Task prompt –
The required output holds only the lines from the one containing "This screenshot has height=630, width=1200." through the end of the material below, copied exactly, please, with no pictures.

Provided records –
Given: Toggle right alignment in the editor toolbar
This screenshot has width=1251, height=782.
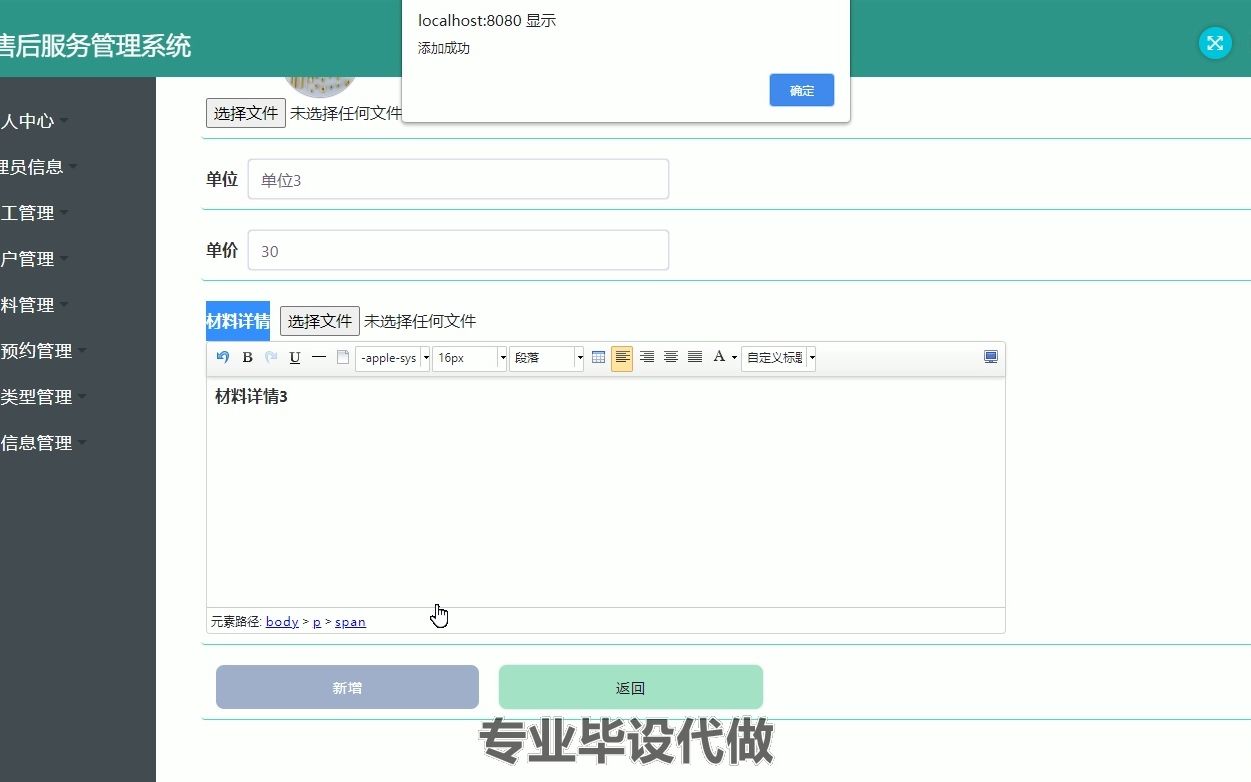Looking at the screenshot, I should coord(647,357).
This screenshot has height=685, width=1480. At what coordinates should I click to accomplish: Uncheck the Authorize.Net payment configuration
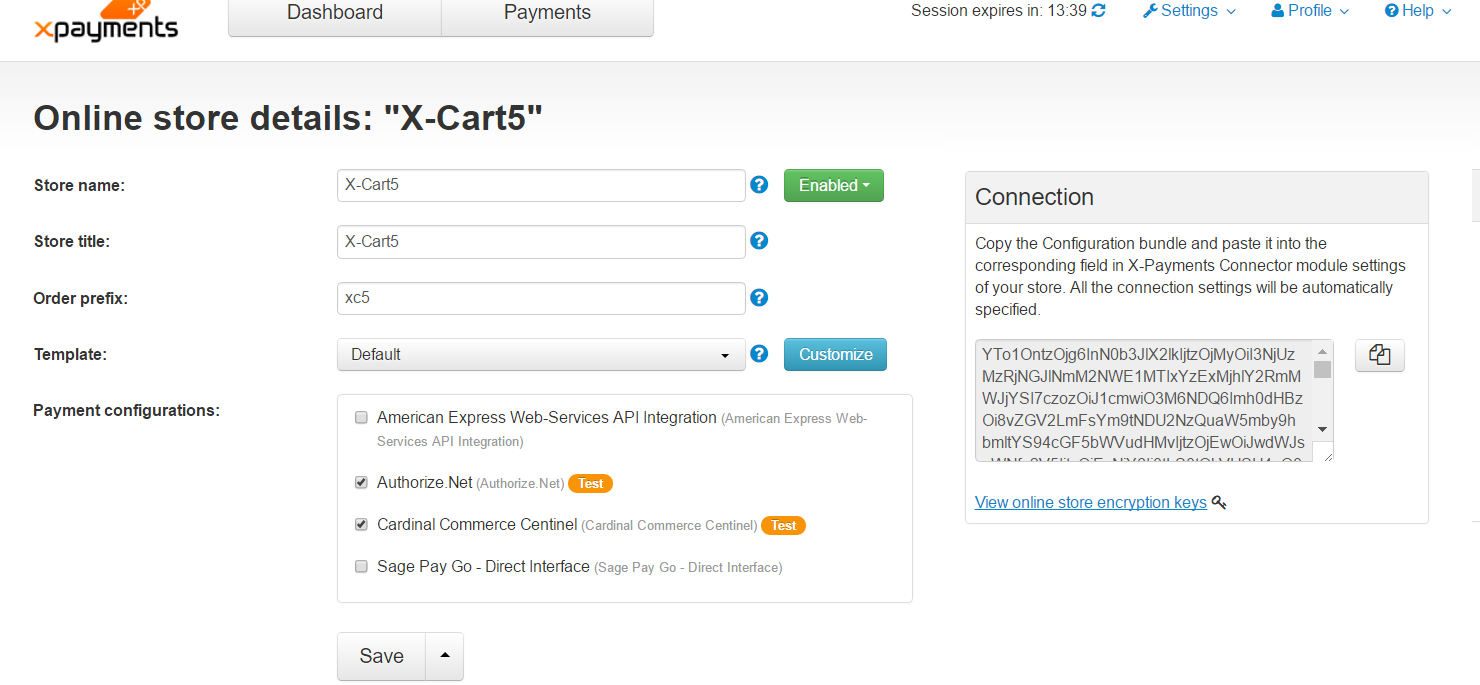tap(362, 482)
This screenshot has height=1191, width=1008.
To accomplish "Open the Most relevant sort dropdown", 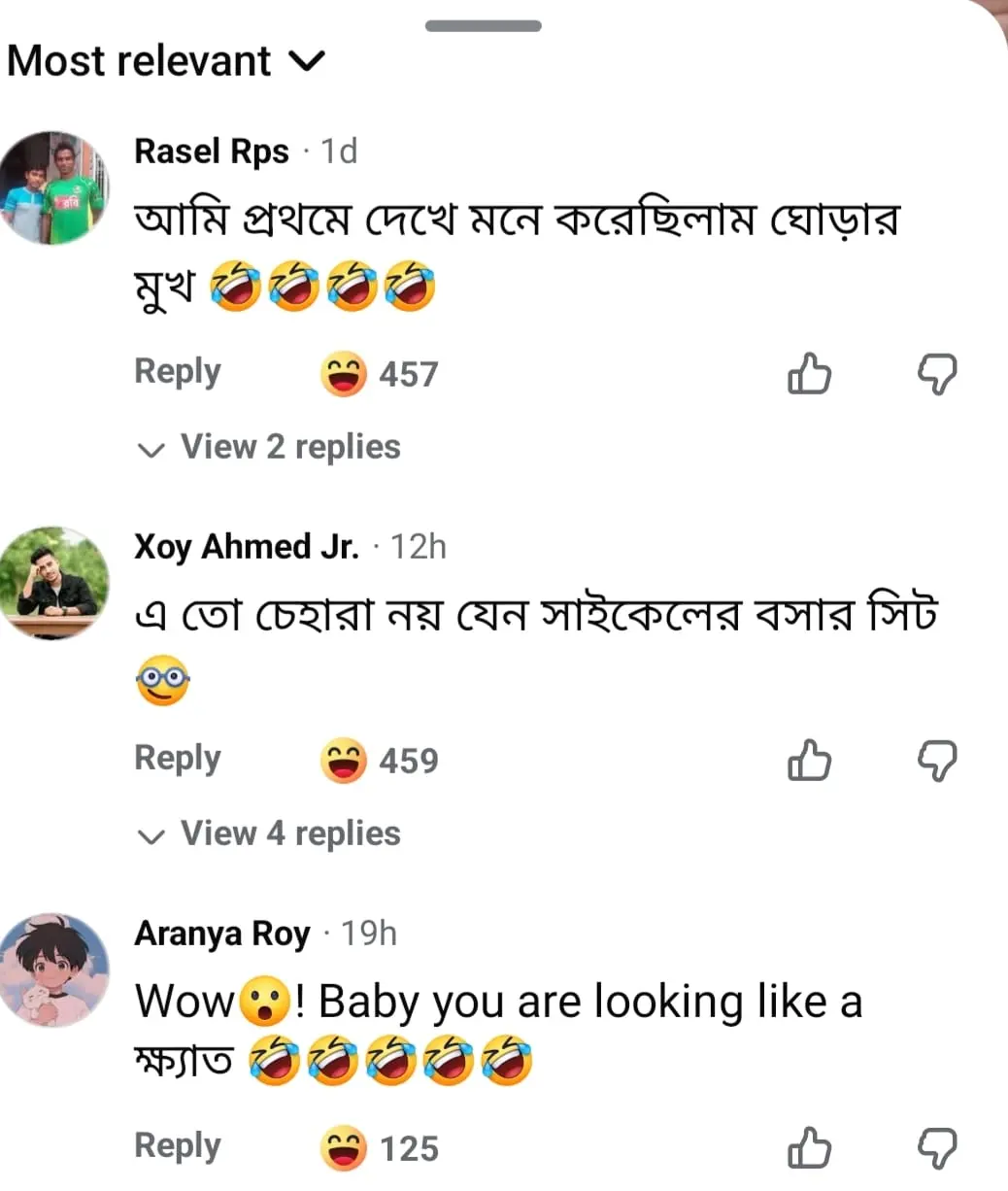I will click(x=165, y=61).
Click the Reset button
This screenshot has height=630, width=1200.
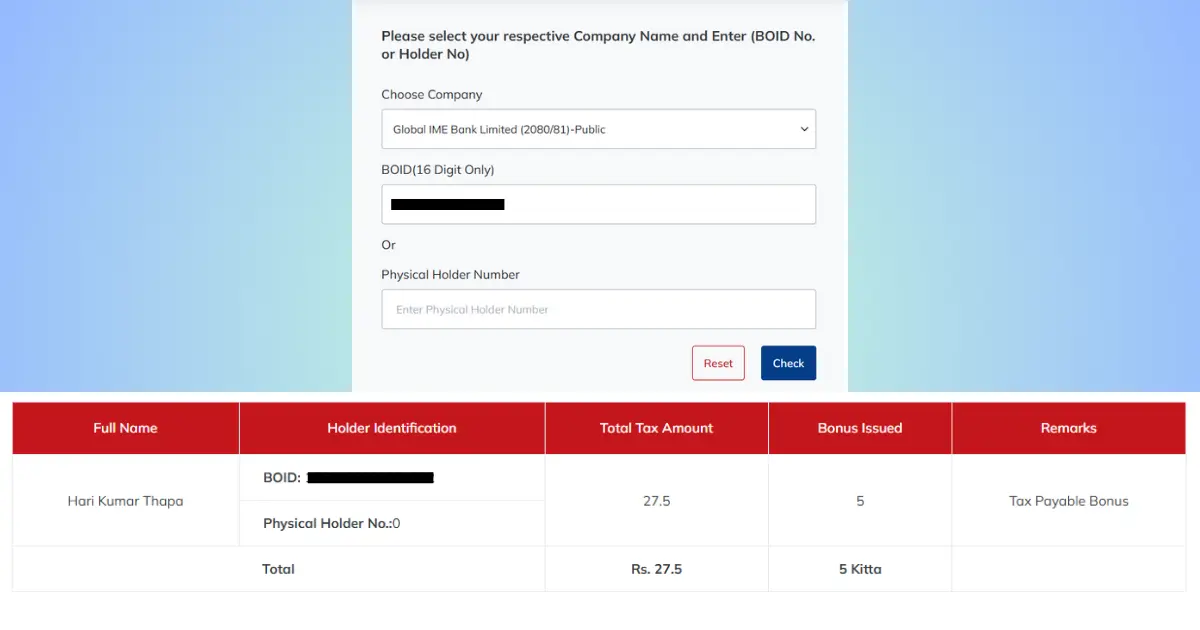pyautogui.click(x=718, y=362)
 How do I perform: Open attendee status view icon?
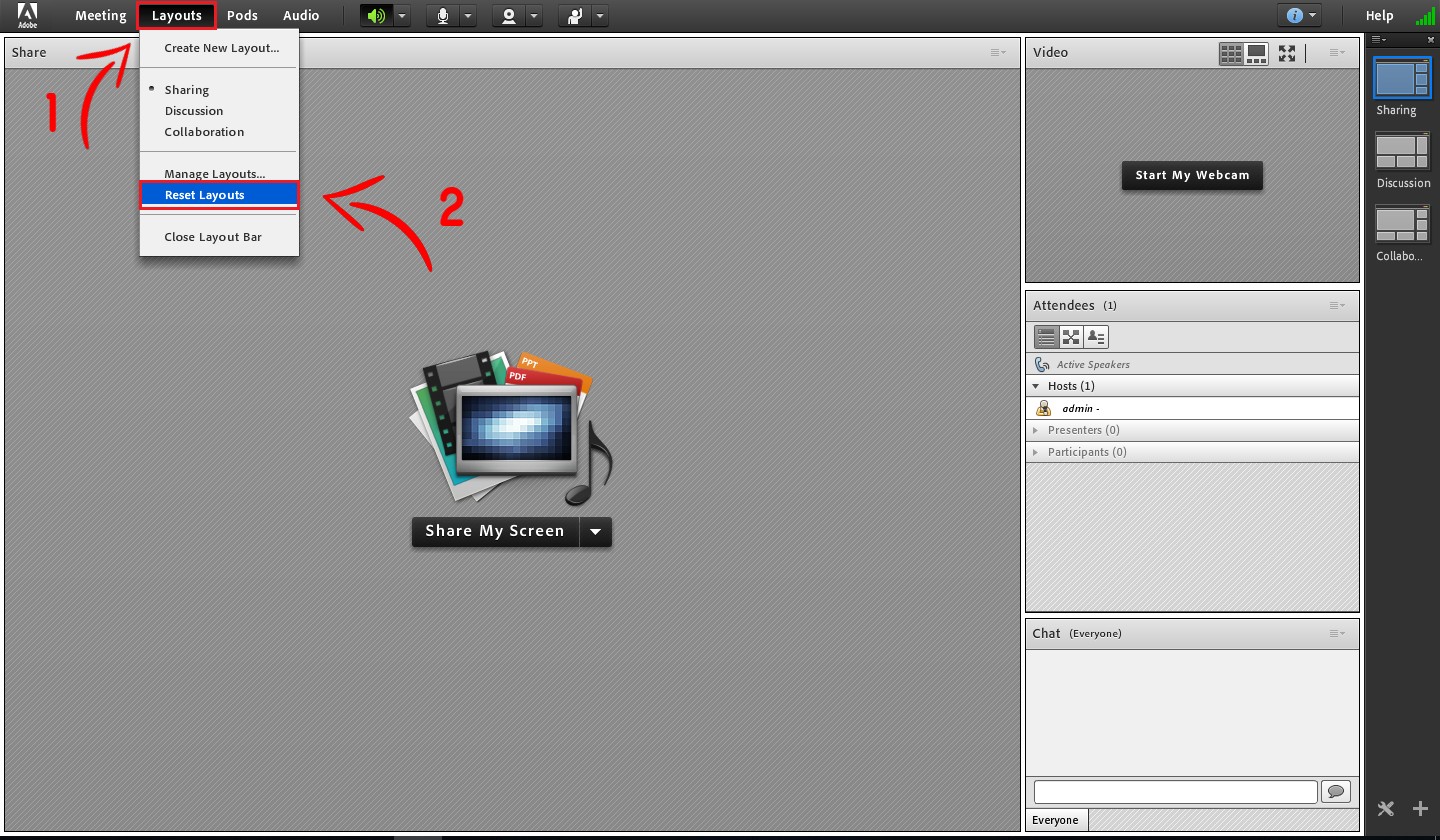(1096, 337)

Completed task –
This screenshot has height=630, width=1200.
pyautogui.click(x=718, y=362)
 How do I perform: Open attendee status view icon?
(1096, 337)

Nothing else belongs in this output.